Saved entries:
__________

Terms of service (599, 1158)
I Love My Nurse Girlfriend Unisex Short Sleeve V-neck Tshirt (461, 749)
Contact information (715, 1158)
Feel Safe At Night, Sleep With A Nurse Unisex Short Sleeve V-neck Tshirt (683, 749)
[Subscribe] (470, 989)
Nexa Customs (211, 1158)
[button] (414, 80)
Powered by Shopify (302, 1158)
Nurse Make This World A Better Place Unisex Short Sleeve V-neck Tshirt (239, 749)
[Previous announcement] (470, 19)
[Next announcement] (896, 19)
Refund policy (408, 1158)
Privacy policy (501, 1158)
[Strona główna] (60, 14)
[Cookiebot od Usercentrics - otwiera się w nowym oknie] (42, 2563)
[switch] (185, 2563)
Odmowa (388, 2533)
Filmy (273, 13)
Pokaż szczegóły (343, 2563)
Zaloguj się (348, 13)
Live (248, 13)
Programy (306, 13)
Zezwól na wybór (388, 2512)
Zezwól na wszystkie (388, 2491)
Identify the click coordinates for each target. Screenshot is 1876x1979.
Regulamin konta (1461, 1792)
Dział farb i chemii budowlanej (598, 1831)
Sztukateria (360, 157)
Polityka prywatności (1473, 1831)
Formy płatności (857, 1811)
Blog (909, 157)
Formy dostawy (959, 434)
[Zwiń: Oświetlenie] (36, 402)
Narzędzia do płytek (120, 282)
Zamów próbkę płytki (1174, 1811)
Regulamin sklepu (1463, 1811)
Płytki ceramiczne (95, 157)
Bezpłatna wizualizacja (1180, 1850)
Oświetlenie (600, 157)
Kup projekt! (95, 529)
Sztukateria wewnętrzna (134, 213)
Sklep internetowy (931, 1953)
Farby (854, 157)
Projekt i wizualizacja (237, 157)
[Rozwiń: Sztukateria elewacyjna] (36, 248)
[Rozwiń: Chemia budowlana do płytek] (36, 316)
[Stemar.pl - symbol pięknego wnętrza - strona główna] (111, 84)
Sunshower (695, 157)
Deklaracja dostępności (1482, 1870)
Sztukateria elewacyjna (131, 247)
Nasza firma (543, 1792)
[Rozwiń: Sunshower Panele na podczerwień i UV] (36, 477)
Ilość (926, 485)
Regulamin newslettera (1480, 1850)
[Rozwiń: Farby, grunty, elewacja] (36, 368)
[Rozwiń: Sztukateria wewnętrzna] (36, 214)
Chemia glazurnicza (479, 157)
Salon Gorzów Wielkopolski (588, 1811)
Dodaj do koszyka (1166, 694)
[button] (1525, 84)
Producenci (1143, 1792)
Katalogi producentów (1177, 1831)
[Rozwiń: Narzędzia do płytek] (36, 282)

__________

Repeat the entries exactly as they appear.

Terms of service (599, 1158)
I Love My Nurse Girlfriend Unisex Short Sleeve V-neck Tshirt (461, 749)
Contact information (715, 1158)
Feel Safe At Night, Sleep With A Nurse Unisex Short Sleeve V-neck Tshirt (683, 749)
[Subscribe] (470, 989)
Nexa Customs (211, 1158)
[button] (414, 80)
Powered by Shopify (302, 1158)
Nurse Make This World A Better Place Unisex Short Sleeve V-neck Tshirt (239, 749)
[Previous announcement] (470, 19)
[Next announcement] (896, 19)
Refund policy (408, 1158)
Privacy policy (501, 1158)
[Strona główna] (60, 14)
[Cookiebot od Usercentrics - otwiera się w nowym oknie] (42, 2563)
[switch] (185, 2563)
Odmowa (388, 2533)
Filmy (273, 13)
Pokaż szczegóły (343, 2563)
Zaloguj się (348, 13)
Live (248, 13)
Programy (306, 13)
Zezwól na wybór (388, 2512)
Zezwól na wszystkie (388, 2491)
Identify the click coordinates for each target. Screenshot is 1876x1979.
Regulamin konta (1461, 1792)
Dział farb i chemii budowlanej (598, 1831)
Sztukateria (360, 157)
Polityka prywatności (1473, 1831)
Formy płatności (857, 1811)
Blog (909, 157)
Formy dostawy (959, 434)
[Zwiń: Oświetlenie] (36, 402)
Narzędzia do płytek (120, 282)
Zamów próbkę płytki (1174, 1811)
Regulamin sklepu (1463, 1811)
Płytki ceramiczne (95, 157)
Bezpłatna wizualizacja (1180, 1850)
Oświetlenie (600, 157)
Kup projekt! (95, 529)
Sztukateria wewnętrzna (134, 213)
Sklep internetowy (931, 1953)
Farby (854, 157)
Projekt i wizualizacja (237, 157)
[Rozwiń: Sztukateria elewacyjna] (36, 248)
[Rozwiń: Chemia budowlana do płytek] (36, 316)
[Stemar.pl - symbol pięknego wnętrza - strona główna] (111, 84)
Sunshower (695, 157)
Deklaracja dostępności (1482, 1870)
Sztukateria elewacyjna (131, 247)
Nasza firma (543, 1792)
[Rozwiń: Sunshower Panele na podczerwień i UV] (36, 477)
Ilość (926, 485)
Regulamin newslettera (1480, 1850)
[Rozwiń: Farby, grunty, elewacja] (36, 368)
[Rozwiń: Sztukateria wewnętrzna] (36, 214)
Chemia glazurnicza (479, 157)
Salon Gorzów Wielkopolski (588, 1811)
Dodaj do koszyka (1166, 694)
[button] (1525, 84)
Producenci (1143, 1792)
Katalogi producentów (1177, 1831)
[Rozwiń: Narzędzia do płytek] (36, 282)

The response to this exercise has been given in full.